Robert Gumny w fatalnej formie. Nie powinien znaleźć się na marcowym zgrupowaniu reprezentacji


Obrońca FC Augsburg gra regularnie, ale jednocześnie regularnie łapie złe oceny za spotkania w Bundeslidze

13 marca 2023 Robert Gumny w fatalnej formie. Nie powinien znaleźć się na marcowym zgrupowaniu reprezentacji
Jacek Pietrasik

Robert Gumny gra regularnie w FC Augsburg w Bundeslidze. Wydaje się, że skoro mamy piłkarza występującego w pierwszym składzie w takiej lidze, to powinno znaleźć się dla niego miejsce w reprezentacji Polski. Albo chociaż powinien on się o nią ocierać. Obecnie za 24-latkiem stoi tylko argument z problemami na prawej obronie w kadrze narodowej. Nawet jeżeli otrzymałby on powołanie, lepiej, żeby nie pojawił się na boisku w marcowym okienku reprezentacyjnym.


Udostępnij na Udostępnij na

Jak to jest, że mając regularnie grającego rodaka w jednej z czołowych lig w Europie, nie widzimy go w reprezentacji Polski? Niestety obecny sezon w wykonaniu 24-latka jest bardzo słaby. Robert Gumny gra tyle spotkań głównie dlatego, bo nie ma dla niego odpowiedniego zmiennika w klubie. Polak zaczął bardzo źle 2023 rok, bo praktycznie co mecz popełniał jakieś błędy. Ostatnim i największym sprawdzianem dla niego miało być spotkanie z Bayernem Monachium. Na tle tak potężnego rywala wyszłyby wszelkie braki polskiego obrońcy lub wreszcie mógłby odpalić. Niestety oblał ten egzamin.

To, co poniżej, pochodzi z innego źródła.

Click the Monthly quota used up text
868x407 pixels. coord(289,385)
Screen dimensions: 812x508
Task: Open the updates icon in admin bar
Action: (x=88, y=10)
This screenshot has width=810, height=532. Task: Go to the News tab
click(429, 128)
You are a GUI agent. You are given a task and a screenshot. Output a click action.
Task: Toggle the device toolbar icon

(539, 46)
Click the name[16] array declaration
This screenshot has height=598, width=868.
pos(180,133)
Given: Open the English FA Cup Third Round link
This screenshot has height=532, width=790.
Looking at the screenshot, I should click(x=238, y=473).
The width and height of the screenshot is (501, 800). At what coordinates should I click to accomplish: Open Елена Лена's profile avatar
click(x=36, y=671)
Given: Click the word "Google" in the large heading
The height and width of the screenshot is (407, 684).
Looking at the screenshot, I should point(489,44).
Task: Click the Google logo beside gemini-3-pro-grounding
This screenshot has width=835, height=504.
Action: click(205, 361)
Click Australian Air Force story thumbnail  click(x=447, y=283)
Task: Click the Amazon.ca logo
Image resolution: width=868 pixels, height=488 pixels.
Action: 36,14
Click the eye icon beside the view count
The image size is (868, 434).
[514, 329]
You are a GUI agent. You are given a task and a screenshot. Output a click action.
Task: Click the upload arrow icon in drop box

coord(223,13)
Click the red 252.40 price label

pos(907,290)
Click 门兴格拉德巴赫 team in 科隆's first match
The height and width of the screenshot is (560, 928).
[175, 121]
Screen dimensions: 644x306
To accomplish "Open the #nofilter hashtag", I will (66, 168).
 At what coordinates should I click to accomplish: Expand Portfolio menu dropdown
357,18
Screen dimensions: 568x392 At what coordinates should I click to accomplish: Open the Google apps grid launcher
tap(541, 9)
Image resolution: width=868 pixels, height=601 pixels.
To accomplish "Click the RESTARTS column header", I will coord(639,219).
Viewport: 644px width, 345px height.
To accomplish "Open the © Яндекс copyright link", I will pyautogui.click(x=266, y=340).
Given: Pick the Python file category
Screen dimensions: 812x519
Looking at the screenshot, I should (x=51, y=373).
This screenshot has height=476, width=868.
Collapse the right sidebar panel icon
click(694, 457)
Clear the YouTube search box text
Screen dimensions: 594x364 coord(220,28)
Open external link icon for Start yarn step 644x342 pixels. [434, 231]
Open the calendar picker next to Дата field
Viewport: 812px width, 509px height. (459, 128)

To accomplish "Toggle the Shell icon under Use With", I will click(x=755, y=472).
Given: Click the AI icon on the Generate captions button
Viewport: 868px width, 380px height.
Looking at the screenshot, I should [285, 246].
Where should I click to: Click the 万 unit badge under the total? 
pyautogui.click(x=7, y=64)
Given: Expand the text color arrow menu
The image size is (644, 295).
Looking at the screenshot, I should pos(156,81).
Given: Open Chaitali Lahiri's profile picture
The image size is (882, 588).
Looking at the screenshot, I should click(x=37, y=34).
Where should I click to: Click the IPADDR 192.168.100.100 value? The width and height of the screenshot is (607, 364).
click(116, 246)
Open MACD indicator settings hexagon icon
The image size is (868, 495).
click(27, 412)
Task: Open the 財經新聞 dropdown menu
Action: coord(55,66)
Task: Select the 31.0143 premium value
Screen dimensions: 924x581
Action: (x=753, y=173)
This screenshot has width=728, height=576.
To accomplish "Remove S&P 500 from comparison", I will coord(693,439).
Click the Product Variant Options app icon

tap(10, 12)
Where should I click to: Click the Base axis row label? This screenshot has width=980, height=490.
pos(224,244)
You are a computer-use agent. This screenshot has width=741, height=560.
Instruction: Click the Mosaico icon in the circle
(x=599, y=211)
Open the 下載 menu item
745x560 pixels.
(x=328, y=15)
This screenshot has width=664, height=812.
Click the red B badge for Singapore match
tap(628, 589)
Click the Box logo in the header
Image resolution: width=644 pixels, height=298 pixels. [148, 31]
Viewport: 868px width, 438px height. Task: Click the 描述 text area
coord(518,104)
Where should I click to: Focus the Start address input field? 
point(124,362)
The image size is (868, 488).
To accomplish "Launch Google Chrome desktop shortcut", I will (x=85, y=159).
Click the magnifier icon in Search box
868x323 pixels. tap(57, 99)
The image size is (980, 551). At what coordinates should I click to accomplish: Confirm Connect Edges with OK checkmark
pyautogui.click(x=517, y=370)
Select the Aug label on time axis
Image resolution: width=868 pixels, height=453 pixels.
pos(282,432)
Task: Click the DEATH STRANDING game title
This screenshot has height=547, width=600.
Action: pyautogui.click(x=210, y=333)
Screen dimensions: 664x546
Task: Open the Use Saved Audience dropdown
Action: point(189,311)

Robert Gumny na tle Bayernu Monachium

Naszego rodaka mogliśmy oglądać tylko przez pierwszą połowę starcia z mistrzem Niemiec. Ono dobrze zaczęło się dla Augsburga, który niespodziewanie szybko wyszedł na prowadzenie. To jednak tylko rozzłościło gospodarzy, którzy rzucili się do ataków i w ciągu 45 minut zdobyli cztery gole! Niestety przy dwóch – w porywach do trzech – swój udział miał Robert Gumny.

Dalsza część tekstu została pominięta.